I don't think that is correct. If matchall is the only filter there, it
does not matter which prio is it. It matters only in case there are
other filters.

The code should just check for other filters and forbid to insert the
rule if other filters have higher prio (lower number).

>
>[1] http://patchwork.ozlabs.org/patch/1194936/#2304413
>[2] http://patchwork.ozlabs.org/patch/1194301/#2303749
>
>Thanks,
>Rahul
Jakub Kicinski Nov. 15, 2019, 6:51 p.m.

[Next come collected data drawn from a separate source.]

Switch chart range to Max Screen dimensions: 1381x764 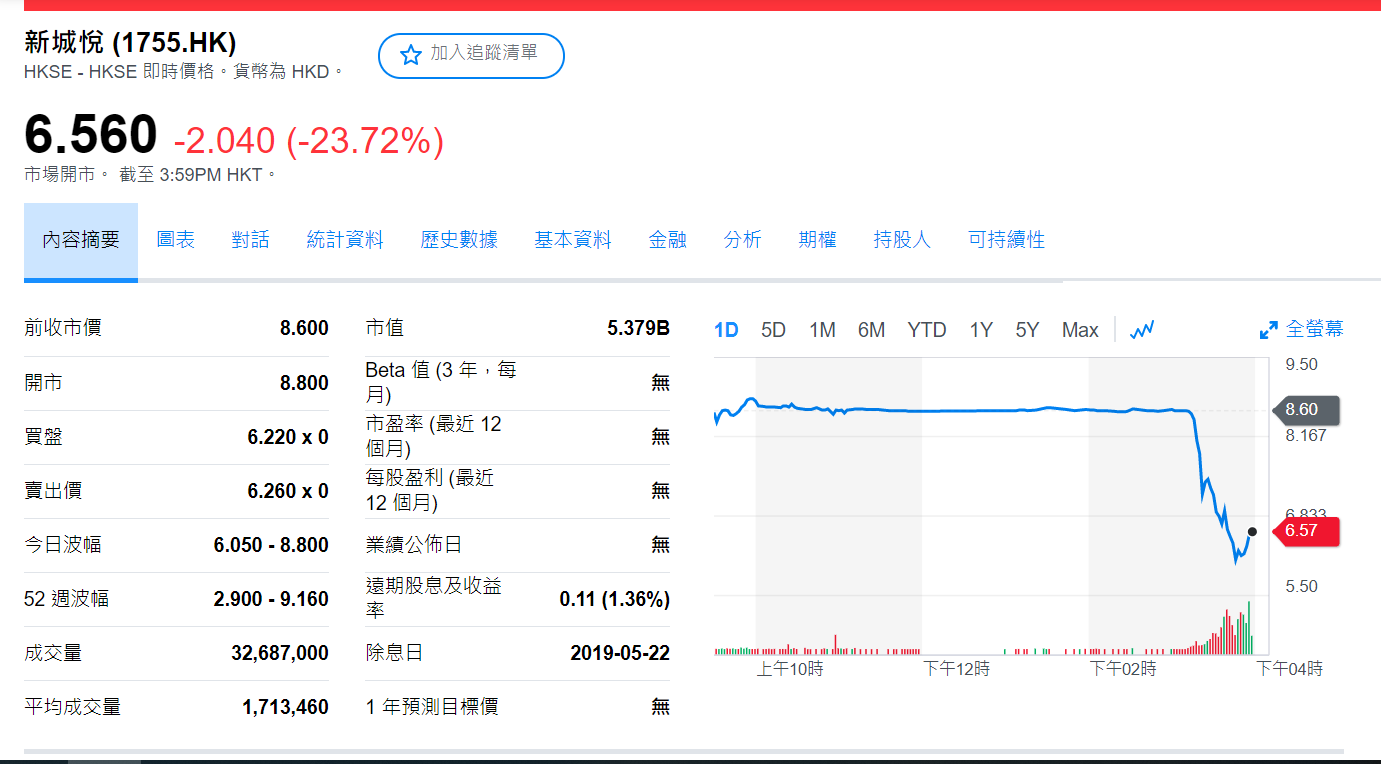(1080, 330)
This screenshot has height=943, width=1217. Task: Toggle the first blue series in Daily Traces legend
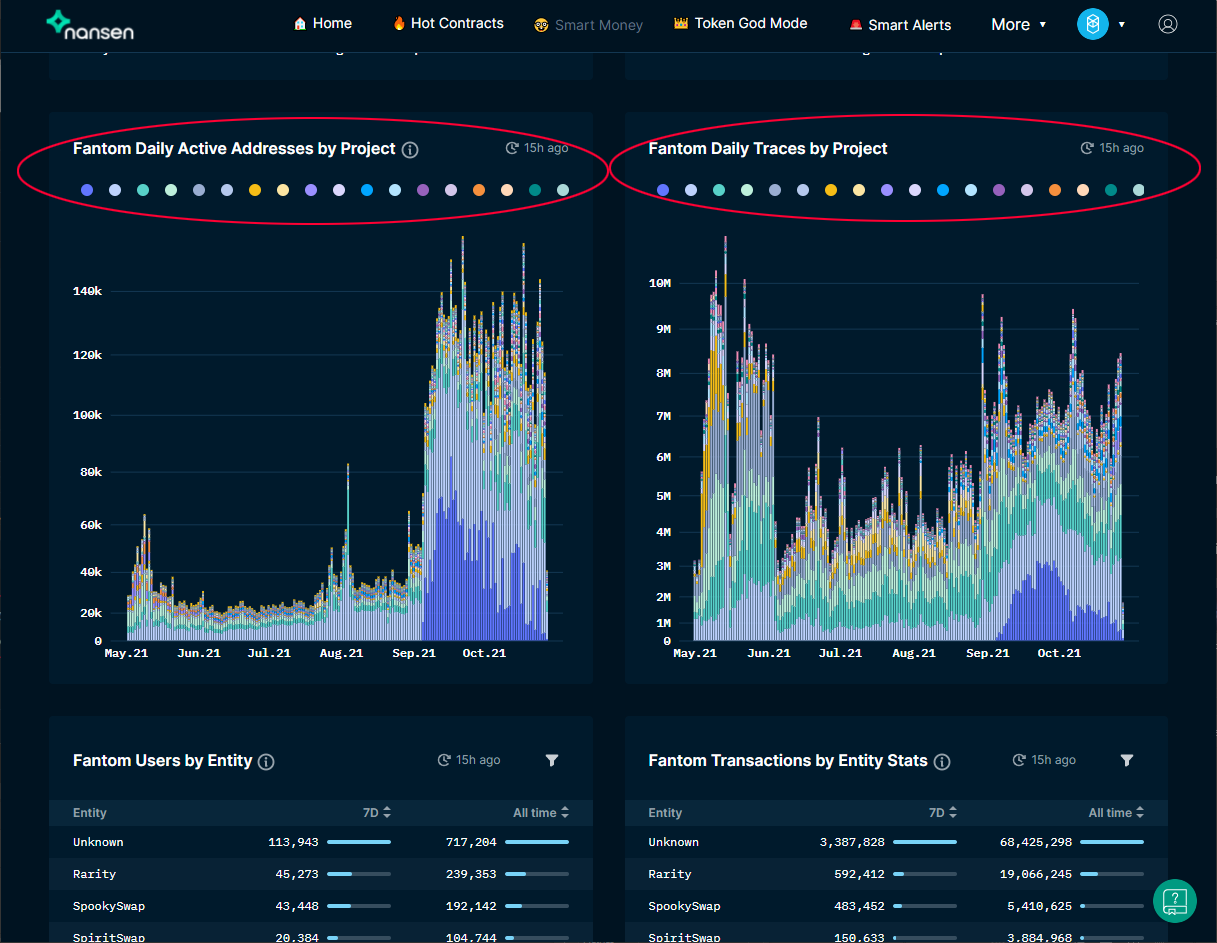coord(663,189)
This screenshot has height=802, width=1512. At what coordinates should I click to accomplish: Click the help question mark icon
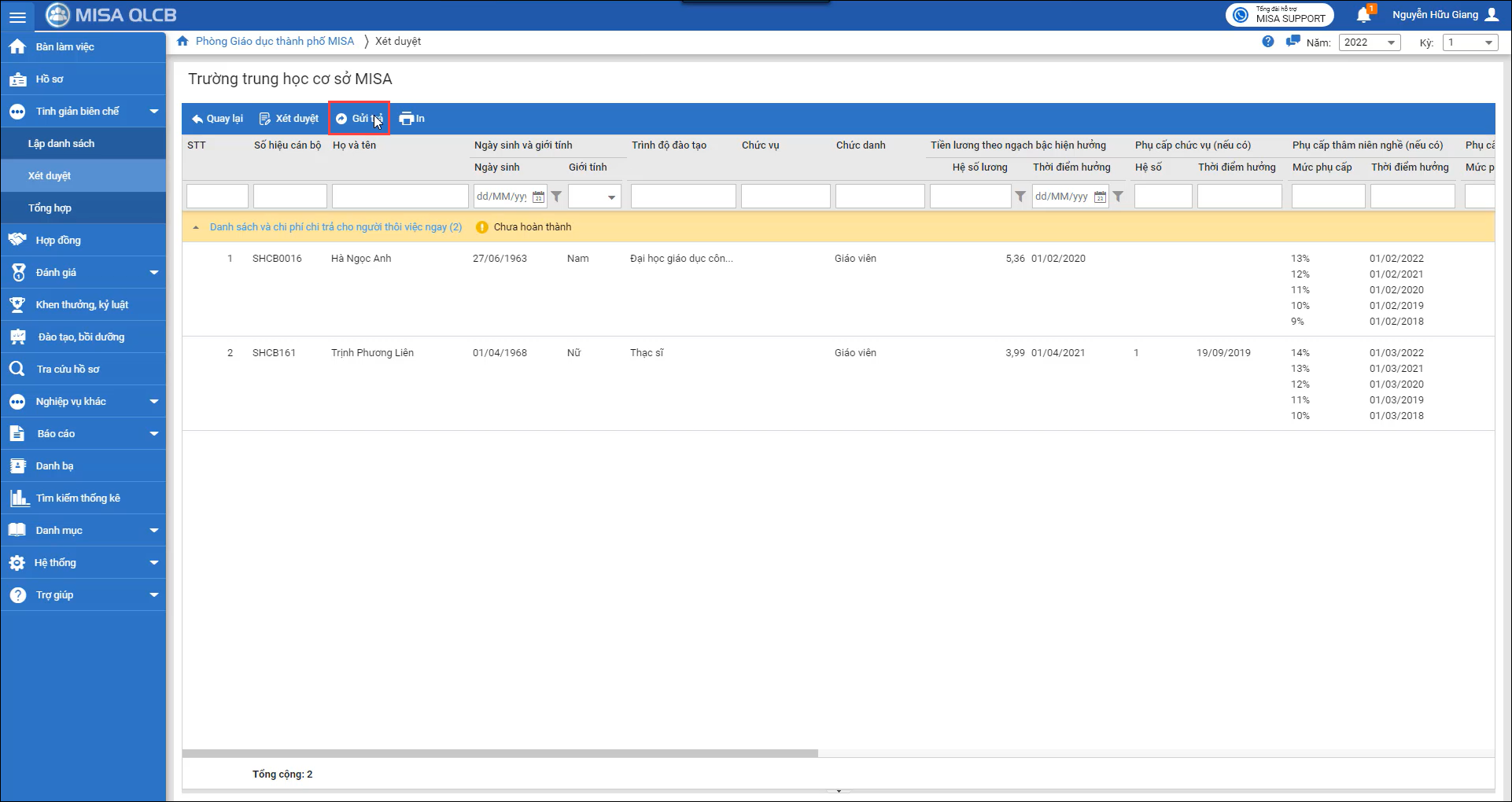[x=1268, y=42]
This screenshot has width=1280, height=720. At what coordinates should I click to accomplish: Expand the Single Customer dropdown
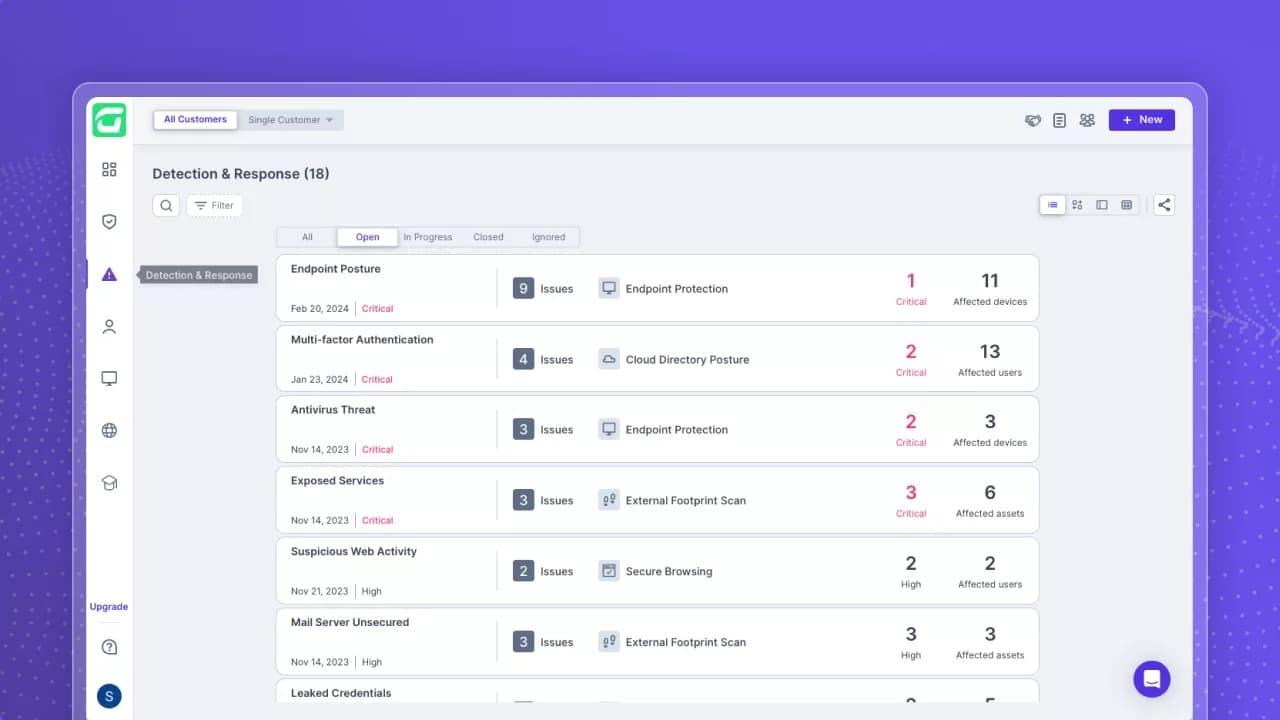pos(291,120)
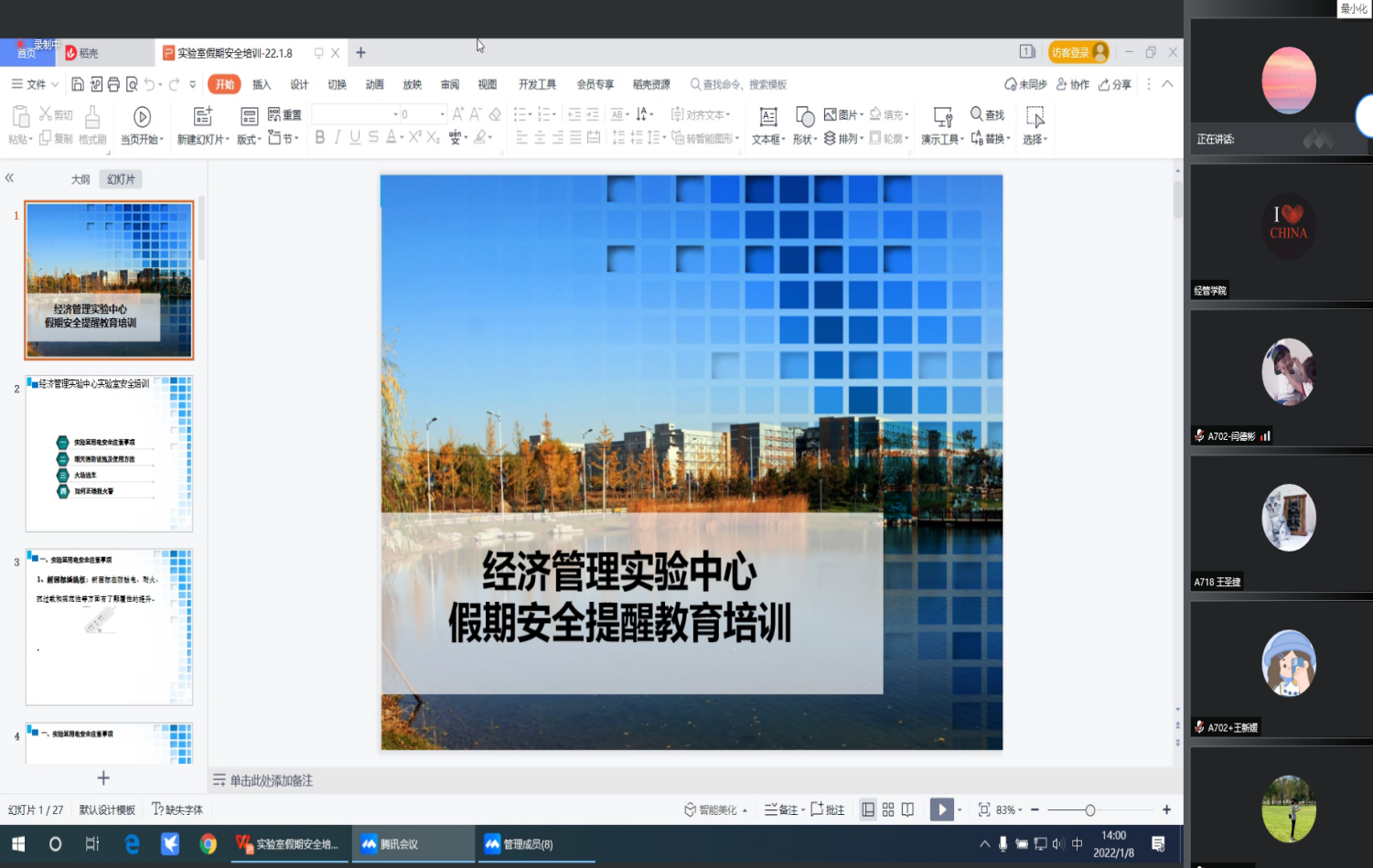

UTC | #4
On Fri, 15 Nov 2019 16:32:47 +0100, Jiri Pirko wrote:
> Fri, Nov 15, 2019 at 04:08:30PM CET, rahul.lakkireddy@chelsio.com wrote:
> >On Friday, November 11/15/19, 2019 at 14:58:45 +0100, Jiri Pirko wrote:  
> >> Fri, Nov 15, 2019 at 01:14:20PM CET, rahul.lakkireddy@chelsio.com wrote:
> >> >+static int cxgb4_matchall_egress_validate(struct net_device *dev,
> >> >+					  struct tc_cls_matchall_offload *cls)
> >> >+{
> >> >+	struct netlink_ext_ack *extack = cls->common.extack;
> >> >+	struct flow_action *actions = &cls->rule->action;
> >> >+	struct port_info *pi = netdev2pinfo(dev);
> >> >+	struct flow_action_entry *entry;
> >> >+	u64 max_link_rate;
> >> >+	u32 i, speed;
> >> >+	int ret;
> >> >+
> >> >+	if (cls->common.prio != 1) {
> >> >+		NL_SET_ERR_MSG_MOD(extack,
> >> >+				   "Egress MATCHALL offload must have prio 1");  
> >> 
> >> I don't understand why you need it to be prio 1.  
> >
> >This is to maintain rule ordering with the kernel. Jakub has suggested
> >this in my earlier series [1][2]. I see similar checks in various
> >drivers (mlx5 and nfp), while offloading matchall with policer.  
> 
> I don't think that is correct. If matchall is the only filter there, it
> does not matter which prio is it. It matters only in case there are
> other filters.

Yup, the ingress side is the one that matters.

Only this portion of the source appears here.